Just kidding on the last one, but you should get the idea by now that having to stand for this song at every event and every level of sport from T-ball to the pros has become just a little ridiculous.

At one time, such as when this tradition began during World War II, it might have been a good idea to promote patriotism. Now, all it promotes is … nothing. It has become a mindless exercise.

Think about all the times you stand for this song and then try to remember the times you actually think about how proud you are to be an American when it's playing.

Then you'll know what I'm talking about.

nfierro@tribune.com

Hands down: The shake
Dom Amore, Hartford Courant

The Patriots embarrassed the Jets last week, and made a point of it - throwing long with a few seconds to go and putting Randy Moss in on defense to stop a meaningless Hail Mary on the last play. So it was no surprise to see Bill Belichick and Rex Ryan shake hands with the same expressions they'd wear for a root canal with no anesthetic. Belichick pulled his hand back and looked away so quickly, it was like he'd shaken hands with Swamp Thing.

Anyway, this is a tradition football can discontinue at any time now. We all like sportsmanship and want our kids to see examples of it, but kids are smart enough to know when it's insincere and meaningless. Let coaches who are friends, who have respect for each other, go out and shake hands after a game. But when coaches clearly dislike or disrespect each other, what's the point?

damore@courant.com

Pitch the first pitch
Peter Schmuck, Baltimore Sun

It's time to start a movement to get rid of baseball's ceremonial first pitch, because the only person who finds it entertaining is the notable citizen, celebrity or politician who gets an extra 15 seconds of fame for throwing it.

There are exceptions, of course. The fans pay attention when the president or some really big celebrity shows up on the mound for the first-ball ceremony, but who really cares if the CEO of some local insurance company that sponsors the team can lob a baseball 60 feet to the backup catcher?

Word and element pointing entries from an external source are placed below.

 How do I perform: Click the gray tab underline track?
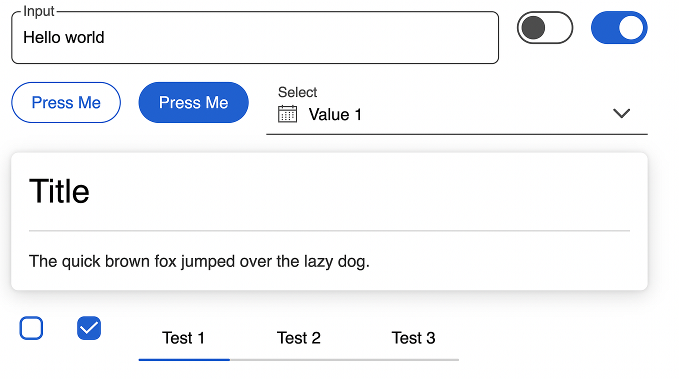(x=344, y=360)
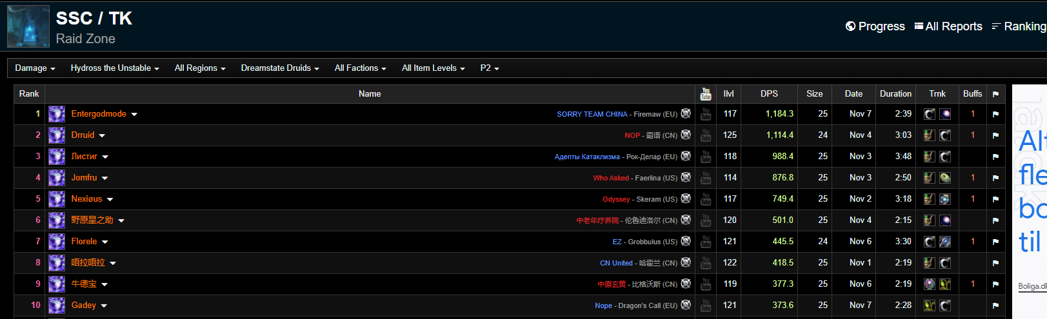Go to the Progress page
The height and width of the screenshot is (319, 1047).
pos(875,26)
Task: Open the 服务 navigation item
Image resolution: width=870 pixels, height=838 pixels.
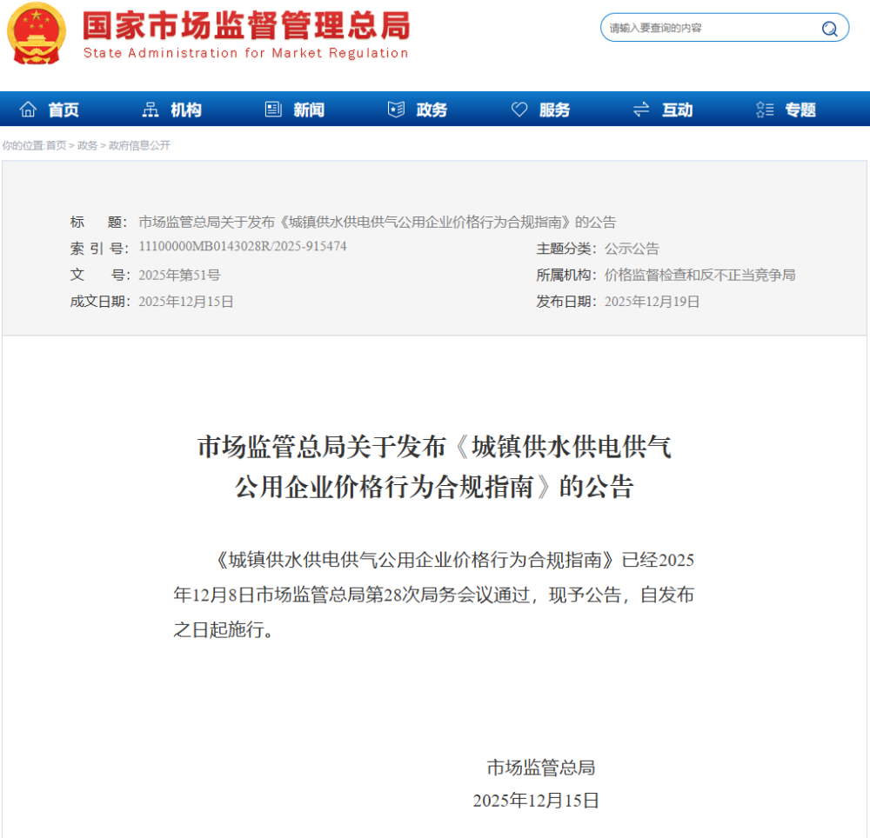Action: pyautogui.click(x=554, y=110)
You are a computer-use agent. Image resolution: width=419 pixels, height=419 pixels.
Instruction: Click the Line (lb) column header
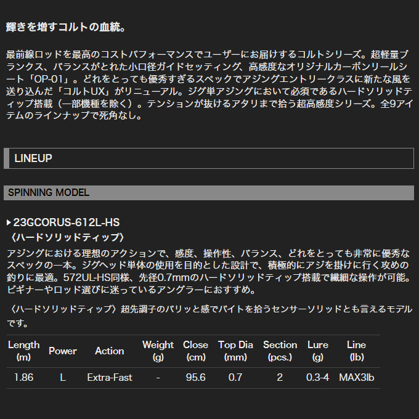click(356, 351)
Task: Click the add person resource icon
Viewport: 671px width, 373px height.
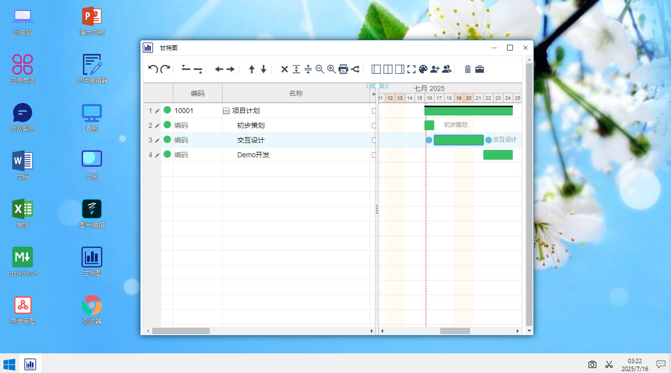Action: (x=435, y=69)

If baseball must continue this tradition, I have a suggestion.

I think it would be much more interesting if the person being honored - particularly if it's a politician - had to catch the pitch instead from the hardest thrower on the home team. I'd pay to see that.

pschmuck@tribune.com

Nix the 7th-inning stretch
Shannon Ryan, Chicago Tribune

Perhaps the only game in which players can potentially compete without moving doesn't need a break.

A game without a clock that could potentially last for days and has 17 breaks doesn't need a timeout.

The seventh-inning stretch in baseball is like yawning in the middle of a nap.

It's completely unnecessary and counterproductive. It adds time to a game that's lost generations of fans who have grown bored with the endlessness of it all.

That is unless I'm missing the point and it's intended to wake up everyone in the stands.

People certainly become alert at Wrigley Field during the tired tradition, usually to plug their ears as celebrities lead the sing-along with the wrong off-key, off-beat words.

MLB needs to help MLB. It's time to put the seventh-inning stretch to bed.